There is a lot to be said for what Mary Portas is recommending in her new report on the future of the High Street as a place to shop in our towns and cities. In fact, she sounds as if she has been a regular T&A reader for some years!

For a long time in this column we have been calling for a cultural regeneration of the city centre to go hand in hand with the physical reconstruction, more social activities to bring people in, a city centre sports and leisure centre, a swimming pool and other facilities. On more than one occasion, we have suggested that Centenary Square should be a weekly home for an open-air market stuffed with candy-striped canopies, like the successful ones in places such as Norwich and York.

One of the biggest issues hindering city centre trade in Bradford is getting people on to the High Street in the first place and one of the key factors there is providing places for people to park (as well as improving road access and public transport).

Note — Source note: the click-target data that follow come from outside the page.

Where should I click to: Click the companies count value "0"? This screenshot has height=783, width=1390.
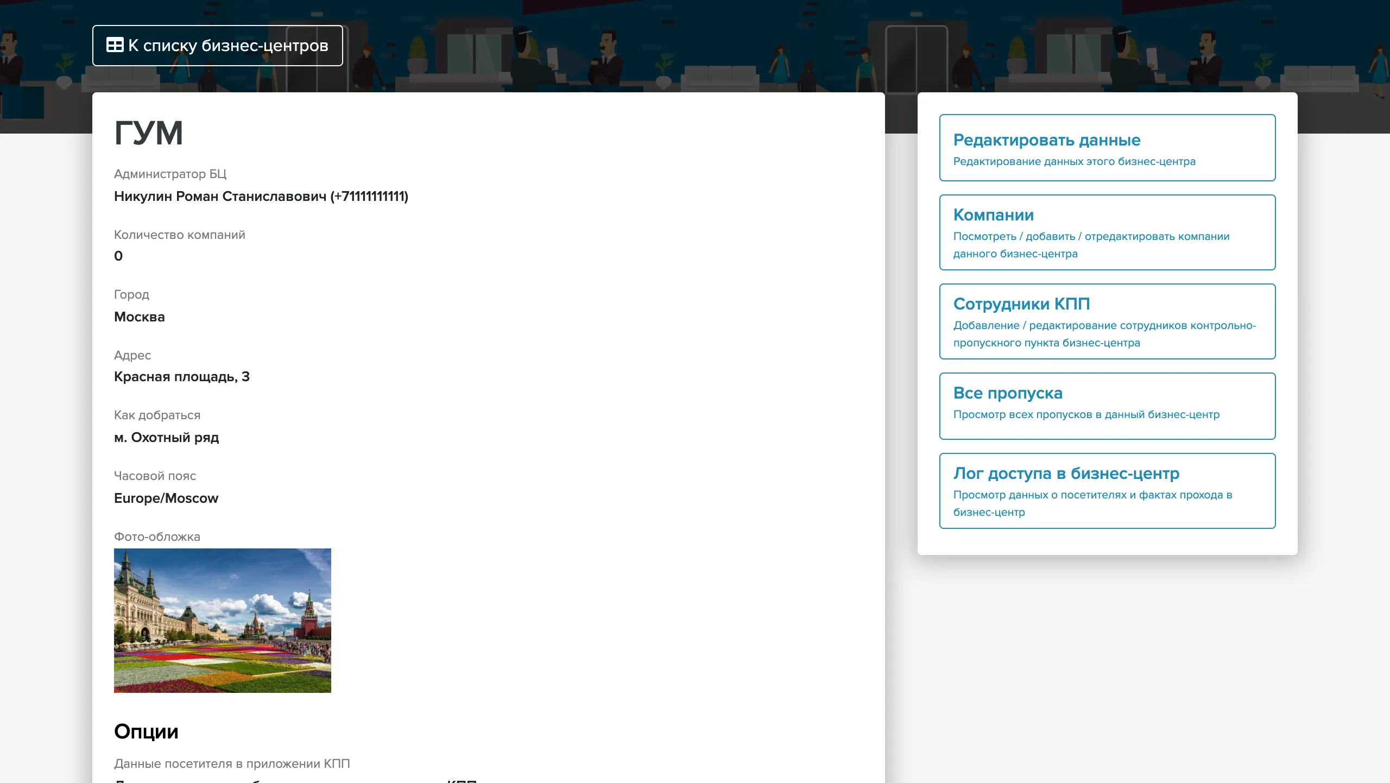(118, 255)
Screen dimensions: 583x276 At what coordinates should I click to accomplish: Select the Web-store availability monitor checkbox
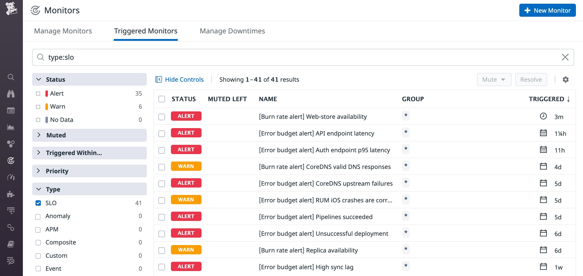pyautogui.click(x=162, y=117)
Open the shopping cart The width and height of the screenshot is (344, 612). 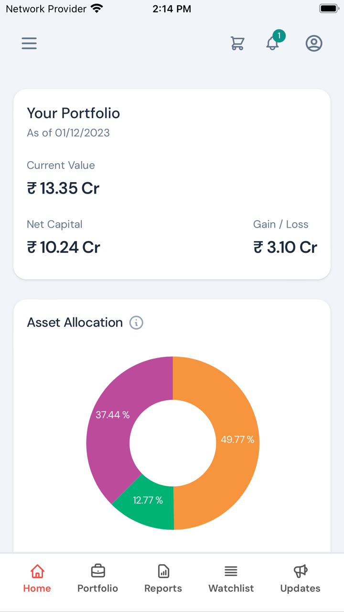coord(237,44)
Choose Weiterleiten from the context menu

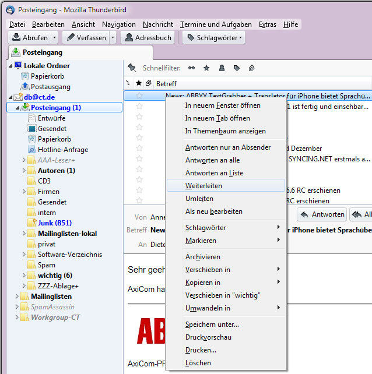[x=203, y=186]
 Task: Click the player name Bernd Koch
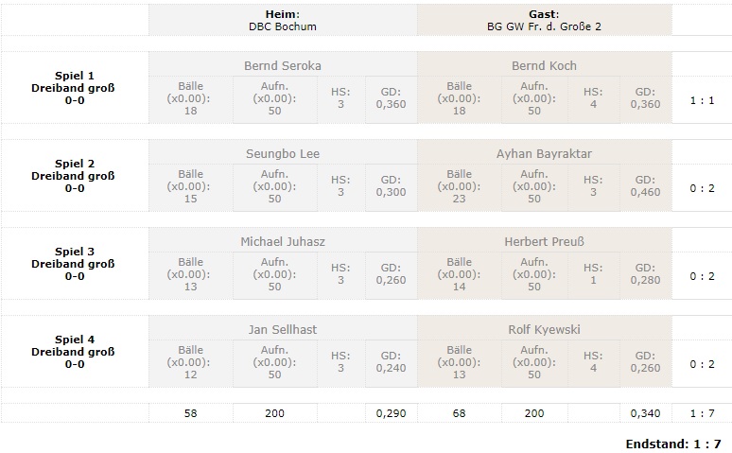click(x=543, y=65)
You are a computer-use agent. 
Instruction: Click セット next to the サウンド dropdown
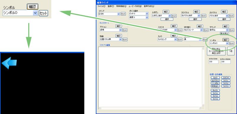232,30
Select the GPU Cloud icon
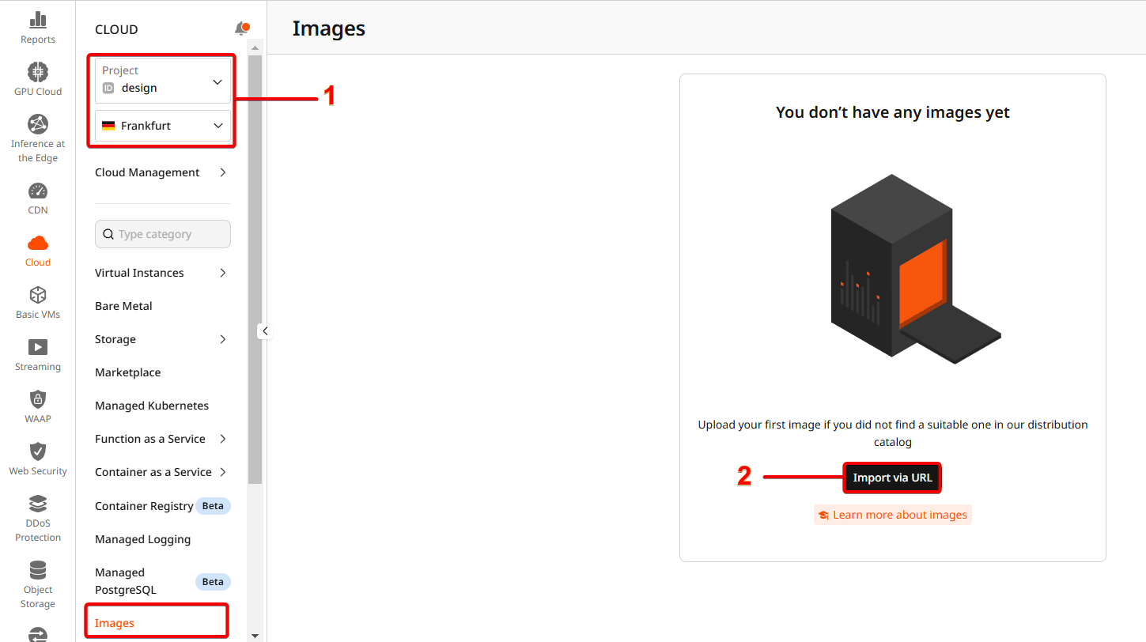Viewport: 1146px width, 642px height. [37, 78]
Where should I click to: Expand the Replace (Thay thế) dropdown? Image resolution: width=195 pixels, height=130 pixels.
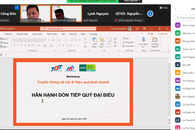(x=134, y=42)
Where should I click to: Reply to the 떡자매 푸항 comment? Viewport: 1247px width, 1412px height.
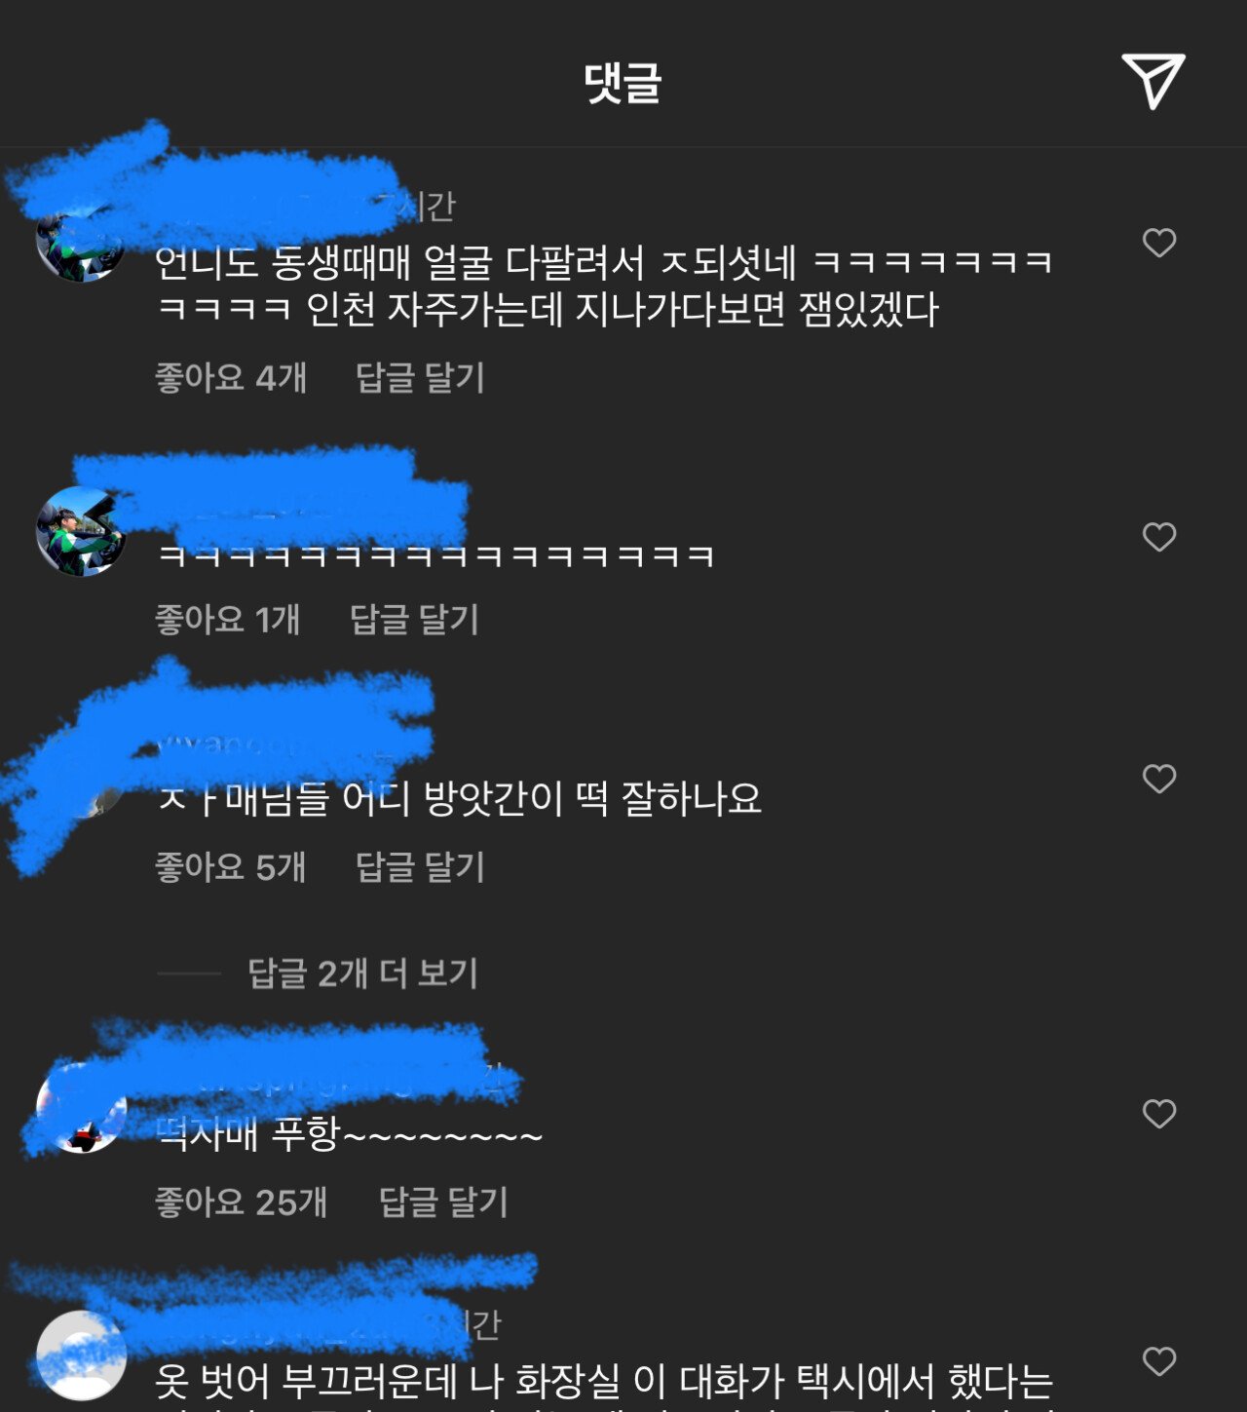tap(443, 1202)
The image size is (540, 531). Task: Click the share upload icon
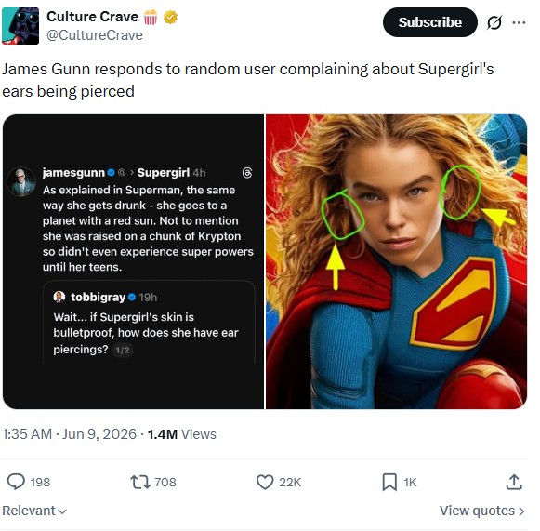(x=514, y=482)
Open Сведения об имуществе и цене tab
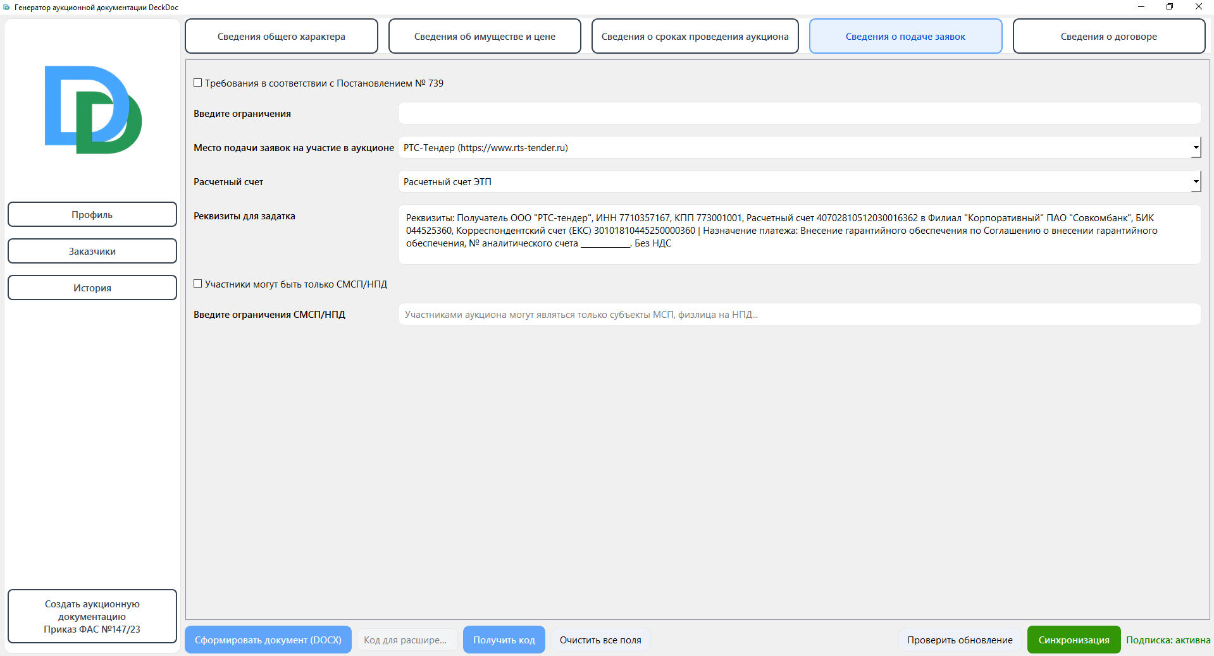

It makes perfect sense to make car parking cheaper and have more spaces available when shops are struggling. That is also something we have frequently called for, suggesting using part of the proposed Westfield development and the Odeon site as short term free central car parks. This would at least make practical use of these locations while we wait for their development and it would surely help bring more footfall into the city centre.

But how does Mary Portas’s focus on improving parking chime with Bradford Council’s current moves to scrap free on-street parking in a number of towns in the district? And how do we solve issues like Forster Square, which is essentially an out-of-town shopping centre right next to the city centre but with extremely difficult access to the city centre itself and a policy of clamping any car that dares to park there for more than two hours, effectively encouraging shoppers to fill their car boots and leave without ever venturing into the traditional retail heart of Bradford?

Mary Portas, by no means, has all the answers and there are many issues that can’t be solved simply by adopting her 28 recommendations. But it is all about footfall, and she offers a great deal of common sense advice that Bradford would do well to adopt.